I think what they’re referring to are the tracks from which you move upgrade cubes and other tokens. As you do this, you reveal more powerful actions within those same areas of your mat. It’s a system that has found extensive use in many other games, such as Eclipse — although that game also has increasingly powerful tech tokens, as well, which you acquire and organize onto your mat.


Other Examples

BGG lists a total of 166 games that use the tech track / tree mechanic (as of today). These include…

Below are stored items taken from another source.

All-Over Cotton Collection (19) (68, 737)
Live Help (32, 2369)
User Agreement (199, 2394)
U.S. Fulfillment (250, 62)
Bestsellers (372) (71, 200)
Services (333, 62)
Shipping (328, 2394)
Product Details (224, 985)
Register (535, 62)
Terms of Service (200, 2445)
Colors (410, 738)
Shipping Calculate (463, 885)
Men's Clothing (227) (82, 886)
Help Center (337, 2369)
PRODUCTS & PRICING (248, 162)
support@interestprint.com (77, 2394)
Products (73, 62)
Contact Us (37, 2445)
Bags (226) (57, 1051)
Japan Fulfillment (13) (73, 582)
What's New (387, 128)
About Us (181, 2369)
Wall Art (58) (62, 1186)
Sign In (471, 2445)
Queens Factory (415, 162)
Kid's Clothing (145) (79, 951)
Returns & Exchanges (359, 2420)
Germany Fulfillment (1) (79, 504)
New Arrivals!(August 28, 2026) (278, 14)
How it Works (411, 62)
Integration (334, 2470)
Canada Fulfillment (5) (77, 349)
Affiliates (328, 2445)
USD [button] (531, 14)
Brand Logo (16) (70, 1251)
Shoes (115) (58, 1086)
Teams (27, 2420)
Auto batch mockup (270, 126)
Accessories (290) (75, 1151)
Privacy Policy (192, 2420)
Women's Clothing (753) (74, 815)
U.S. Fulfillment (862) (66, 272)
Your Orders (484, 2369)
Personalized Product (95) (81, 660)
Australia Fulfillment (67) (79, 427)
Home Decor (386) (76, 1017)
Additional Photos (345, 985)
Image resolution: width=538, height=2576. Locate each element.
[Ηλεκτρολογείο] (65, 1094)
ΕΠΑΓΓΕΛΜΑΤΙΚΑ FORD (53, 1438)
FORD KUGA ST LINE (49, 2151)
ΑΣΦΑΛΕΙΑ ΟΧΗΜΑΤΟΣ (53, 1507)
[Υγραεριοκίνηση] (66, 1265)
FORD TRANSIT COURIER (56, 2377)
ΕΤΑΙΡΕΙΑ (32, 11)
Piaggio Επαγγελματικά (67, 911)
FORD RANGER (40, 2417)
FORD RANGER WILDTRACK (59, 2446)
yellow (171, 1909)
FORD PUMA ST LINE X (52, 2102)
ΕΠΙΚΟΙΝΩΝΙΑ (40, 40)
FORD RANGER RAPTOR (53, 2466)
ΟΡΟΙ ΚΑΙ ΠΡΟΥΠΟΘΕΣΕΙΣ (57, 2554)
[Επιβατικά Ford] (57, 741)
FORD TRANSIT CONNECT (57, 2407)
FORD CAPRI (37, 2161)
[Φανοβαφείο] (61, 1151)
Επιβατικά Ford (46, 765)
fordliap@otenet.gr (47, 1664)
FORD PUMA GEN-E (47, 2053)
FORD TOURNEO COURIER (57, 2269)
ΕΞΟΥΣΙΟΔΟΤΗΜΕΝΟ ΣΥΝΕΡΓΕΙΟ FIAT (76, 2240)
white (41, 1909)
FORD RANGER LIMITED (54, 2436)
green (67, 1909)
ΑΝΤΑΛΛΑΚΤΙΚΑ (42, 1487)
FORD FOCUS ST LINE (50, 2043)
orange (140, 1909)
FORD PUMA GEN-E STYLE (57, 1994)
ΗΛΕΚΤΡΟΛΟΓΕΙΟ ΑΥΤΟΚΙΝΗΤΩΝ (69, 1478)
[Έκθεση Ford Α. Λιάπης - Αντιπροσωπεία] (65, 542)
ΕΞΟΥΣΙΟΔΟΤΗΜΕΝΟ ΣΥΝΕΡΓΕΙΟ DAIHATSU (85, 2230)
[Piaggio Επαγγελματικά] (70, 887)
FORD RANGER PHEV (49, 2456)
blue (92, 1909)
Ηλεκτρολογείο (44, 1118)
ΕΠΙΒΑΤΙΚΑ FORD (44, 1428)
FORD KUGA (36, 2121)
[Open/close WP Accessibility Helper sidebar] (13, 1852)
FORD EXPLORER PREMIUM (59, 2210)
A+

  • Brass: Birmingham – Increasingly valuable levels of manufactured goods give better rewards, including VPs. Stacks of tokens sit on action slots with increasing rewards.
  • Terraforming Mars – You can play techs, and some of them create actions, and they’re generally of increasing power, and you can’t play them until certain requirements are met… So I guess this might technically meet the definition of the mechanic. It doesn’t feel very tech tracky though.
  • Twilight Imperium – Sadly, I’ve never played this one. It appears that you can gain action cards and, as with Civ, it’s up to you to keep them organized sensibly. People have invented player aids to help keep track of the relationships among cards.
  • Terra Mystica / Gaia Project – These games have lots of the “move your token along the track for increasing rewards” kinds of tracks on the board.
  • Beyond the Sun – This game is basically a huge tech tree, in which players meld cards (iirc) that all players share.

Notes to self

  • One class of games allow players to play cards that create actions.
    • Pros: These games allow every player to customize their own tracks by playing different cards. This may enhance player agency and replayability. Cards can increase in power depending on whether players have previously played categorically related cards.
    • Cons: These provide limited visual scaffolding to help visualize the dependencies or other relationships among the cards.
      • Players are expected to organize them somehow in a way that makes sense. Players may struggle with this and resort to creating player aids.
      • Counterexample: Innovation stacks, which help a bit, though not much because at best, they are splayed.
    • Examples: Sid Meier’s Civ, Terraforming Mars, Twilight Imperium, Innovation
  • In another class of games, players manipulate tokens along visual tracks with increasingly powerful actions.
    • Pros: The track makes the relationships among actions visually apparent. This may enhance usability (specifically, learnability and memorability).
    • Cons: The track(s) either take up a great deal of area, or the actions within the tracks must be represented succinctly with a symbol system. This, in turn, may force players to memorize a set of symbols (impairing learnability) or force reference to player aids.
    • Examples: Tapestry, Scythe, Eclipse, Gaia Project / Terra Mystica, Brass: Birmingham
  • Beyond the Sun is a fabulous example of a game that blends the two approaches.
    • The techs are cards, so they change every game to enhance replayability (though only one player gets to determine each slot’s tech, iirc, which slightly limits player agency versus the examples in the first class above).
    • The relationships among techs are visually represented as a massive lattice (which clarifies relationships but consumes a lot of the oxygen in the room — fortunately, it’s a very fun tech tree indeed, which makes the game worthwhile!)